PARIS – Shlepping their team tote bags up the aisle of Air France flight 1534 on Monday, and wearing red team t-shirts, France’s Maccabi delegation could hardly be missed.
Just in case, the pilot offered welcoming words before the Airbus departed Paris en route to Berlin for the European Maccabi Games that open on Tuesday night.
“We have on board France’s Maccabi team,” the pilot announced. “In a way, they are representing our country in the Olympics.”
The 80 or so athletes-passengers clapped as they found their seats. The sentiment was weighty, given the physical attacks endured recently by the Jews of France, particularly in Paris – notably, the January 9 terrorist assault on a kosher supermarket
, Hyper Cacher, that killed four Jews.
“We do represent the country,” said Sam Zarka, a soccer player. “It says France on our jerseys. That’s who we play for.”

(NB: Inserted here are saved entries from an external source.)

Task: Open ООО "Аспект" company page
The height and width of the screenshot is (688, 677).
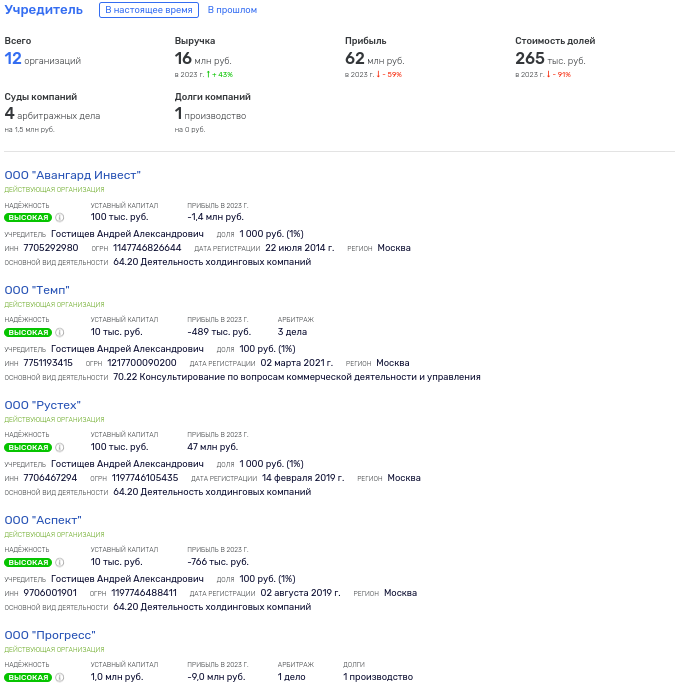Action: pos(43,520)
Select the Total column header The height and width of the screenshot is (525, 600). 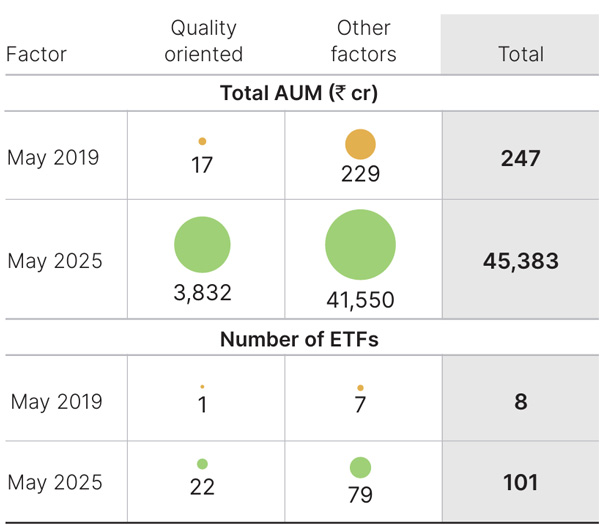pyautogui.click(x=520, y=54)
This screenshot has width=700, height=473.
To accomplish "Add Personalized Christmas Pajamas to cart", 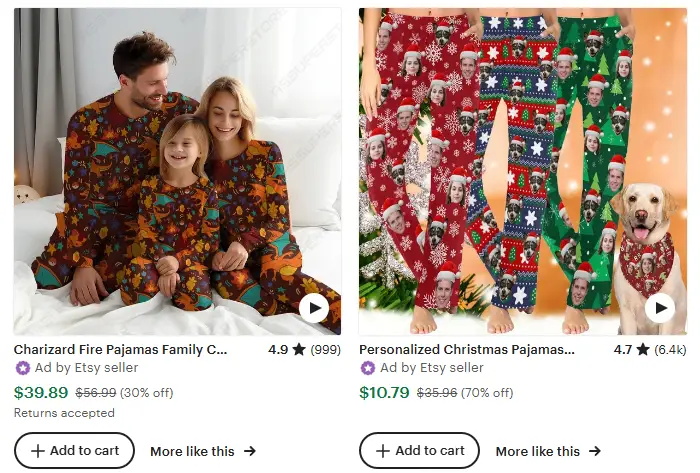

Competing in Berlin will “mean a lot,” said Zarka.
For him, the German capital is plenty symbolic and personal: French relatives of Zarka’s grandmother, Ketty Arousse, were killed in the Holocaust.
Approximately 2,300 Jewish athletes from 36 countries – including 120 from Israel – will take part in the 14th edition of the European Maccabi Games, cheered on by fans bused in from across the country by the Central Council of Jews in Germany.

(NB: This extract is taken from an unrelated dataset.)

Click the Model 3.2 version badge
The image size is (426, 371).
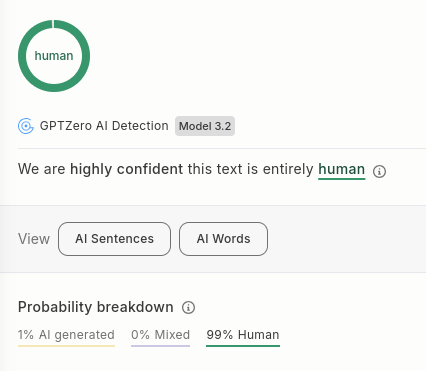[x=205, y=126]
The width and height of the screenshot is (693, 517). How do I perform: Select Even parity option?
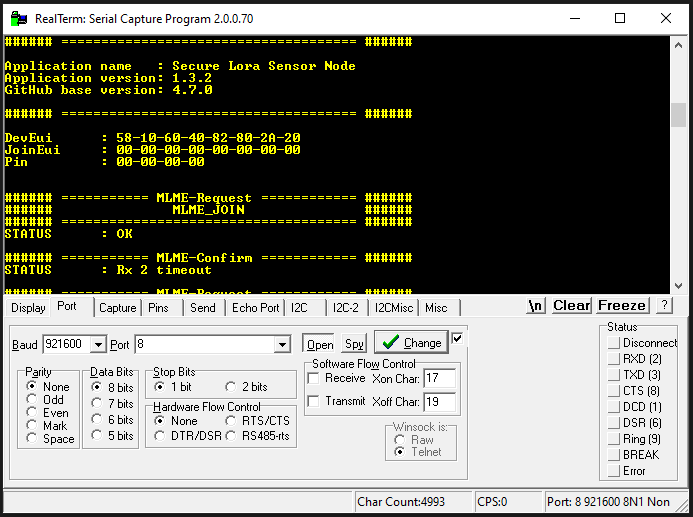tap(33, 413)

Athletes will compete in 19 sports until the closing ceremony on August 4, as well as a few exhibition games pitting Jewish athletes against German soccer and basketball stars.
The sports venues – many of which were built by the Nazis, including Berlin’s Olympiastadion –will be open to all, free of charge and under heavy security.
For the first time ever, the European Maccabi Games will take place in Germany – 70 years after the end of the Holocaust and 50 years after the establishment of the German–Israeli relations.